Studio album by Little Richard
- Released: 1974
- Recorded: January 1973
- Studio: Muscle Shoals (Alabama)
- Genre: Soul
- Length: 36:39
- Label: United
- Producer: Robert "Bumps" Blackwell

Little Richard chronology
| Friends from the Beginning - Little Richard and Jimi Hendrix (1972) | Right Now! (1974) | Talkin' 'bout Soul (1974) |

= Right Now! (Little Richard album) =

Right Now! is a studio album by Little Richard, released in 1974. It was released without much publicity on the United Records label. The album features "Chain Chain Chain", more commonly known under the title "Chain of Fools".

==History==
Right Now! was recorded in January 1973, possibly in Muscle Shoals Sound Studio, Alabama, and issued with no publicity as a low-budget LP. Richard himself recalled that: "We were about to start a tour and we needed some money. So Robert "Bumps" Blackwell and me got a deal for one album with an advance of ten thousand dollars from Kent Modern. We went into the studio and did it in one night. I did material we had worked out together.
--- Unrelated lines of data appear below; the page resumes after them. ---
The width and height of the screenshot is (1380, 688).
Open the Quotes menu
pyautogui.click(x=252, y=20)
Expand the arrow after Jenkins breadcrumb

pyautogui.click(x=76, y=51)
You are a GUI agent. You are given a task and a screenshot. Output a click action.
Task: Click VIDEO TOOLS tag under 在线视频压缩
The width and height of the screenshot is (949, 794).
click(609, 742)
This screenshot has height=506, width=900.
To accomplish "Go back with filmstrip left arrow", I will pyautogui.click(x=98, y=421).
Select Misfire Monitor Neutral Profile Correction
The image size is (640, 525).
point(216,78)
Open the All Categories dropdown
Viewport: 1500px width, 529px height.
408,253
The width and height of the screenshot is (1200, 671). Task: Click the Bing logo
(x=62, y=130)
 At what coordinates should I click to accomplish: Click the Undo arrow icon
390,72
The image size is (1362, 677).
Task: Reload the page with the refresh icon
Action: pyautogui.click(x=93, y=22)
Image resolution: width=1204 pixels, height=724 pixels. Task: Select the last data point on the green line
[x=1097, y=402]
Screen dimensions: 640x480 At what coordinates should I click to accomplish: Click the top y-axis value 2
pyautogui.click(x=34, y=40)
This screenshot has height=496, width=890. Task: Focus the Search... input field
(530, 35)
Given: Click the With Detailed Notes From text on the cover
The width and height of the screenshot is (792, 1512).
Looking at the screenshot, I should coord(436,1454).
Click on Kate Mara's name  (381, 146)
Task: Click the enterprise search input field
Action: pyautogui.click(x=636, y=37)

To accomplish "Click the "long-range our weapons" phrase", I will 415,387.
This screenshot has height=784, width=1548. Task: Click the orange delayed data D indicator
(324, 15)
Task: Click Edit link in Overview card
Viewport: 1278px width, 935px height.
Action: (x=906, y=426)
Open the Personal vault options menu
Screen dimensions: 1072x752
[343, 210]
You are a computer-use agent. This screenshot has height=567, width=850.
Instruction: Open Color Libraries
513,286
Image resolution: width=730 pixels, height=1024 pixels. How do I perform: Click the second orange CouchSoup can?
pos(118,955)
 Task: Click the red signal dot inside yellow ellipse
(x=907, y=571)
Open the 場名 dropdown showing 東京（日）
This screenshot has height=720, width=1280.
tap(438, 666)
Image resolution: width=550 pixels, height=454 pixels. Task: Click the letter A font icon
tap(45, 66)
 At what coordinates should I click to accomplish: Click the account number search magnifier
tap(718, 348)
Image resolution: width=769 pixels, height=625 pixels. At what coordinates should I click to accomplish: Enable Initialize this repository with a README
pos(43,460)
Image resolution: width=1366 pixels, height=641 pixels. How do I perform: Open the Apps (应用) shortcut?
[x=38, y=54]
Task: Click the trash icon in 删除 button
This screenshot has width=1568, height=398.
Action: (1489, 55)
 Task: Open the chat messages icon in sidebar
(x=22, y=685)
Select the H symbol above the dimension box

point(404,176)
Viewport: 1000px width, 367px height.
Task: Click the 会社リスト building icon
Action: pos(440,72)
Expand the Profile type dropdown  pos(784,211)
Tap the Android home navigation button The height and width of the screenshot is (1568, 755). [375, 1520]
I prefer recording at night, my voice is in better shape then."

==Track listing==
1. "In the Name" – 3:08
2. "Mississippi" – 2:41
3. "Don't You Know I" – 3:03
4. "Chain Chain Chain" – 4:14
5. "Gerald Jones" – 6:33
6. "Dock of the Bay" – 2:51
7. "Chains of Love" – 8:15
8. "Hot Nuts" – 6:16

==Personnel==
- Little Richard – vocals, piano
- unknown – drums, bass, rhythm and lead guitar, organ, saxophones

No records were kept of the rest of the personnel.